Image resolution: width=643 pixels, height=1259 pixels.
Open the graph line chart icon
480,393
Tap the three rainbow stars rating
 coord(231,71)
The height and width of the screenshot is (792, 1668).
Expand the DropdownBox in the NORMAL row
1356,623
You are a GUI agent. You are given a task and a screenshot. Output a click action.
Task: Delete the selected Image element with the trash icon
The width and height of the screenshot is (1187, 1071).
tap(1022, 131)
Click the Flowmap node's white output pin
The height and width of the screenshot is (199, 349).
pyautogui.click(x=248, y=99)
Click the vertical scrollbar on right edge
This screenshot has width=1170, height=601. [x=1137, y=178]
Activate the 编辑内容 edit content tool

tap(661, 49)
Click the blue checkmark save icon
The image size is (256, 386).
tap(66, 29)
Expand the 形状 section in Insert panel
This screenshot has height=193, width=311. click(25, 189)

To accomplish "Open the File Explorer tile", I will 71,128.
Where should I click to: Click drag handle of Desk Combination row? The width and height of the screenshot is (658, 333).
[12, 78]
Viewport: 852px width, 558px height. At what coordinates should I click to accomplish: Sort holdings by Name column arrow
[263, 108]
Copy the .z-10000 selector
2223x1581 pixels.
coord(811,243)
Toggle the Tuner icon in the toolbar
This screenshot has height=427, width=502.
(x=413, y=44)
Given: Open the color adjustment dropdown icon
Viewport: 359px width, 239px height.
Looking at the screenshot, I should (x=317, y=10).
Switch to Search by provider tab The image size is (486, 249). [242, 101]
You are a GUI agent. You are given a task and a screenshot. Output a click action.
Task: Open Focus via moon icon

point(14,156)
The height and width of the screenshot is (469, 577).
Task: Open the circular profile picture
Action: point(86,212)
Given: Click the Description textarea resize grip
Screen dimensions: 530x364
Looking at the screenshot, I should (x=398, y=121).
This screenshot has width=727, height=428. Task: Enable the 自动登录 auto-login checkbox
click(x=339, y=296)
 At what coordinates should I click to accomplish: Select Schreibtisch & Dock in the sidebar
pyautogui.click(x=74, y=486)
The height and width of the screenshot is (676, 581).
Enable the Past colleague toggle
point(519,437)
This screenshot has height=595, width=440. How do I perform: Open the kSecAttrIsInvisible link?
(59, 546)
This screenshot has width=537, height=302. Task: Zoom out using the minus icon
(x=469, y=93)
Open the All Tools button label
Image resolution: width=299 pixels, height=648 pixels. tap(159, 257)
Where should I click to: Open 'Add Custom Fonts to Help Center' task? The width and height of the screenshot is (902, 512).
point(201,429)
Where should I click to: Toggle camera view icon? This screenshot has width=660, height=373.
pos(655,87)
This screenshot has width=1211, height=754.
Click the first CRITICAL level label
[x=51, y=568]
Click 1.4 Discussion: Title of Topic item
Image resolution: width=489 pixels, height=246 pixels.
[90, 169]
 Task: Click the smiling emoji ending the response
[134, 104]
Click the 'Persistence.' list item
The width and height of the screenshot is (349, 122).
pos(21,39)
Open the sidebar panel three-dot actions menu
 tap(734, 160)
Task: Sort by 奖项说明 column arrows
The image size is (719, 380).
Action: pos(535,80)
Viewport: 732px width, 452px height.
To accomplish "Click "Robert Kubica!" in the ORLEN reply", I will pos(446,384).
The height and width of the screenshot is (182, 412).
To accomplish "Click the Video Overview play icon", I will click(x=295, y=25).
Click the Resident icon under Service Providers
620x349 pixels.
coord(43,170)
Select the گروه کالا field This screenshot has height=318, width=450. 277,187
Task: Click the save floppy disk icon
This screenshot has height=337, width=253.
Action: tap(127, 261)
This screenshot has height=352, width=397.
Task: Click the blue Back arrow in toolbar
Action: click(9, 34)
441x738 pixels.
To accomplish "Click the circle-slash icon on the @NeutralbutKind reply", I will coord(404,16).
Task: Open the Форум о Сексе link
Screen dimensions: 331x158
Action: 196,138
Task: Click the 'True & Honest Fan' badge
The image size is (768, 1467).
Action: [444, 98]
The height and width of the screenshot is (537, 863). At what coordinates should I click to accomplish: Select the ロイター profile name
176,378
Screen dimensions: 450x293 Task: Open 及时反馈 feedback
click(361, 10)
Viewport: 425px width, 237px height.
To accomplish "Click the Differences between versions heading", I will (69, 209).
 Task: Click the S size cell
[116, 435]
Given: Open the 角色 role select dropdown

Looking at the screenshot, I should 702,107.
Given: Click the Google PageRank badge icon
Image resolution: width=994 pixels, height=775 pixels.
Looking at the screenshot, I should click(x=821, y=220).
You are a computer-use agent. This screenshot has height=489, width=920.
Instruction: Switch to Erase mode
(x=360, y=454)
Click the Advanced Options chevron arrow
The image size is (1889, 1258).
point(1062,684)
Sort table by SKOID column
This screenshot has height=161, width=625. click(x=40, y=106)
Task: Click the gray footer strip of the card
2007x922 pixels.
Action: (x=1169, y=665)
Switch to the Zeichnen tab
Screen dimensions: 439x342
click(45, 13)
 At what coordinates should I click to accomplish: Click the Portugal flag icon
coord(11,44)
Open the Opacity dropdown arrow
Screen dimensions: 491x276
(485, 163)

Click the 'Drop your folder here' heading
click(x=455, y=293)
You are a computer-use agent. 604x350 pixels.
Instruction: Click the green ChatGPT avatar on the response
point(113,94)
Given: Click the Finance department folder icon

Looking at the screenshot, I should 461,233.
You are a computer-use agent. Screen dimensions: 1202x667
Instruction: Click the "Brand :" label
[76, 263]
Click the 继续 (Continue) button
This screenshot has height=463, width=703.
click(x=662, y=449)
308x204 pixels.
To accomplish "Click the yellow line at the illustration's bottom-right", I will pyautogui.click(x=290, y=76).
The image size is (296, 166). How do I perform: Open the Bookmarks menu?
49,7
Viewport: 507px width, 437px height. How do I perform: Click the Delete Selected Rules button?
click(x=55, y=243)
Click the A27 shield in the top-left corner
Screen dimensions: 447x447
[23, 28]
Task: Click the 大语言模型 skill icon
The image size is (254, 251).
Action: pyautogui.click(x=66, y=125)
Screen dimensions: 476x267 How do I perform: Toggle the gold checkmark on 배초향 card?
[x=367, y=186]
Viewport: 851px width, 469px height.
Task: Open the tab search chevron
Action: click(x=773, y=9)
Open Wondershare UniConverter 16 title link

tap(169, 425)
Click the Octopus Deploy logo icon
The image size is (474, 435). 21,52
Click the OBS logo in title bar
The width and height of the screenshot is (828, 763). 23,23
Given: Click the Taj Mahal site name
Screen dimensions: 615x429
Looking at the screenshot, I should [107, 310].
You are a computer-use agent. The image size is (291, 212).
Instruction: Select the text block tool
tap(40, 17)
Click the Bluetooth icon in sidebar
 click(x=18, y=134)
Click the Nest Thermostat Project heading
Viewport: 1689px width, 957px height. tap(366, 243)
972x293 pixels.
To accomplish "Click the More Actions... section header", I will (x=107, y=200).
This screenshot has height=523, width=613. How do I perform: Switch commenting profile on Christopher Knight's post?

□ □ □ □ □ □ □

> [WRITTEN EXERCISE]:
Copy out all of the material above, line for line, without changing anything.

> [WRITTEN RESPONSE]:
Image resolution: width=643 pixels, height=1259 pixels.
Open the graph line chart icon
480,393
Tap the three rainbow stars rating
 coord(231,71)
The height and width of the screenshot is (792, 1668).
Expand the DropdownBox in the NORMAL row
1356,623
You are a GUI agent. You are given a task and a screenshot. Output a click action.
Task: Delete the selected Image element with the trash icon
The width and height of the screenshot is (1187, 1071).
tap(1022, 131)
Click the Flowmap node's white output pin
The height and width of the screenshot is (199, 349).
pyautogui.click(x=248, y=99)
Click the vertical scrollbar on right edge
This screenshot has width=1170, height=601. [x=1137, y=178]
Activate the 编辑内容 edit content tool

tap(661, 49)
Click the blue checkmark save icon
The image size is (256, 386).
tap(66, 29)
Expand the 形状 section in Insert panel
This screenshot has height=193, width=311. click(25, 189)

To accomplish "Open the File Explorer tile", I will 71,128.
Where should I click to: Click drag handle of Desk Combination row? The width and height of the screenshot is (658, 333).
[12, 78]
Viewport: 852px width, 558px height. At what coordinates should I click to accomplish: Sort holdings by Name column arrow
[263, 108]
Copy the .z-10000 selector
2223x1581 pixels.
coord(811,243)
Toggle the Tuner icon in the toolbar
This screenshot has height=427, width=502.
(x=413, y=44)
Given: Open the color adjustment dropdown icon
Viewport: 359px width, 239px height.
Looking at the screenshot, I should (x=317, y=10).
Switch to Search by provider tab The image size is (486, 249). [242, 101]
You are a GUI agent. You are given a task and a screenshot. Output a click action.
Task: Open Focus via moon icon

point(14,156)
The height and width of the screenshot is (469, 577).
Task: Open the circular profile picture
Action: point(86,212)
Given: Click the Description textarea resize grip
Screen dimensions: 530x364
Looking at the screenshot, I should (x=398, y=121).
This screenshot has width=727, height=428. Task: Enable the 自动登录 auto-login checkbox
click(x=339, y=296)
 At what coordinates should I click to accomplish: Select Schreibtisch & Dock in the sidebar
pyautogui.click(x=74, y=486)
The height and width of the screenshot is (676, 581).
Enable the Past colleague toggle
point(519,437)
This screenshot has height=595, width=440. How do I perform: Open the kSecAttrIsInvisible link?
(59, 546)
This screenshot has width=537, height=302. Task: Zoom out using the minus icon
(x=469, y=93)
Open the All Tools button label
Image resolution: width=299 pixels, height=648 pixels. tap(159, 257)
Where should I click to: Open 'Add Custom Fonts to Help Center' task? The width and height of the screenshot is (902, 512).
point(201,429)
Where should I click to: Toggle camera view icon? This screenshot has width=660, height=373.
pos(655,87)
This screenshot has width=1211, height=754.
Click the first CRITICAL level label
[x=51, y=568]
Click 1.4 Discussion: Title of Topic item
Image resolution: width=489 pixels, height=246 pixels.
[90, 169]
 Task: Click the smiling emoji ending the response
[134, 104]
Click the 'Persistence.' list item
The width and height of the screenshot is (349, 122).
pos(21,39)
Open the sidebar panel three-dot actions menu
 tap(734, 160)
Task: Sort by 奖项说明 column arrows
The image size is (719, 380).
Action: pos(535,80)
Viewport: 732px width, 452px height.
To accomplish "Click "Robert Kubica!" in the ORLEN reply", I will pos(446,384).
The height and width of the screenshot is (182, 412).
To accomplish "Click the Video Overview play icon", I will click(x=295, y=25).
Click the Resident icon under Service Providers
620x349 pixels.
coord(43,170)
Select the گروه کالا field This screenshot has height=318, width=450. 277,187
Task: Click the save floppy disk icon
This screenshot has height=337, width=253.
Action: tap(127, 261)
This screenshot has height=352, width=397.
Task: Click the blue Back arrow in toolbar
Action: click(9, 34)
441x738 pixels.
To accomplish "Click the circle-slash icon on the @NeutralbutKind reply", I will coord(404,16).
Task: Open the Форум о Сексе link
Screen dimensions: 331x158
Action: 196,138
Task: Click the 'True & Honest Fan' badge
The image size is (768, 1467).
Action: [444, 98]
The height and width of the screenshot is (537, 863). At what coordinates should I click to accomplish: Select the ロイター profile name
176,378
Screen dimensions: 450x293 Task: Open 及时反馈 feedback
click(361, 10)
Viewport: 425px width, 237px height.
To accomplish "Click the Differences between versions heading", I will (69, 209).
 Task: Click the S size cell
[116, 435]
Given: Open the 角色 role select dropdown

Looking at the screenshot, I should 702,107.
Given: Click the Google PageRank badge icon
Image resolution: width=994 pixels, height=775 pixels.
Looking at the screenshot, I should click(x=821, y=220).
You are a computer-use agent. This screenshot has height=489, width=920.
Instruction: Switch to Erase mode
(x=360, y=454)
Click the Advanced Options chevron arrow
The image size is (1889, 1258).
point(1062,684)
Sort table by SKOID column
This screenshot has height=161, width=625. click(x=40, y=106)
Task: Click the gray footer strip of the card
2007x922 pixels.
Action: (x=1169, y=665)
Switch to the Zeichnen tab
Screen dimensions: 439x342
click(45, 13)
 At what coordinates should I click to accomplish: Click the Portugal flag icon
coord(11,44)
Open the Opacity dropdown arrow
Screen dimensions: 491x276
(485, 163)

Click the 'Drop your folder here' heading
click(x=455, y=293)
You are a computer-use agent. 604x350 pixels.
Instruction: Click the green ChatGPT avatar on the response
point(113,94)
Given: Click the Finance department folder icon

Looking at the screenshot, I should 461,233.
You are a computer-use agent. Screen dimensions: 1202x667
Instruction: Click the "Brand :" label
[76, 263]
Click the 继续 (Continue) button
This screenshot has height=463, width=703.
click(x=662, y=449)
308x204 pixels.
To accomplish "Click the yellow line at the illustration's bottom-right", I will pyautogui.click(x=290, y=76).
The image size is (296, 166). How do I perform: Open the Bookmarks menu?
49,7
Viewport: 507px width, 437px height. How do I perform: Click the Delete Selected Rules button?
click(x=55, y=243)
Click the A27 shield in the top-left corner
Screen dimensions: 447x447
[23, 28]
Task: Click the 大语言模型 skill icon
The image size is (254, 251).
Action: pyautogui.click(x=66, y=125)
Screen dimensions: 476x267 How do I perform: Toggle the gold checkmark on 배초향 card?
[x=367, y=186]
Viewport: 851px width, 469px height.
Task: Open the tab search chevron
Action: click(x=773, y=9)
Open Wondershare UniConverter 16 title link

tap(169, 425)
Click the Octopus Deploy logo icon
The image size is (474, 435). 21,52
Click the OBS logo in title bar
The width and height of the screenshot is (828, 763). 23,23
Given: Click the Taj Mahal site name
Screen dimensions: 615x429
Looking at the screenshot, I should [107, 310].
You are a computer-use agent. The image size is (291, 212).
Instruction: Select the text block tool
tap(40, 17)
Click the Bluetooth icon in sidebar
 click(x=18, y=134)
Click the Nest Thermostat Project heading
Viewport: 1689px width, 957px height. tap(366, 243)
972x293 pixels.
To accomplish "Click the More Actions... section header", I will (x=107, y=200).
This screenshot has height=523, width=613. How do I perform: Switch commenting profile on Christopher Knight's post?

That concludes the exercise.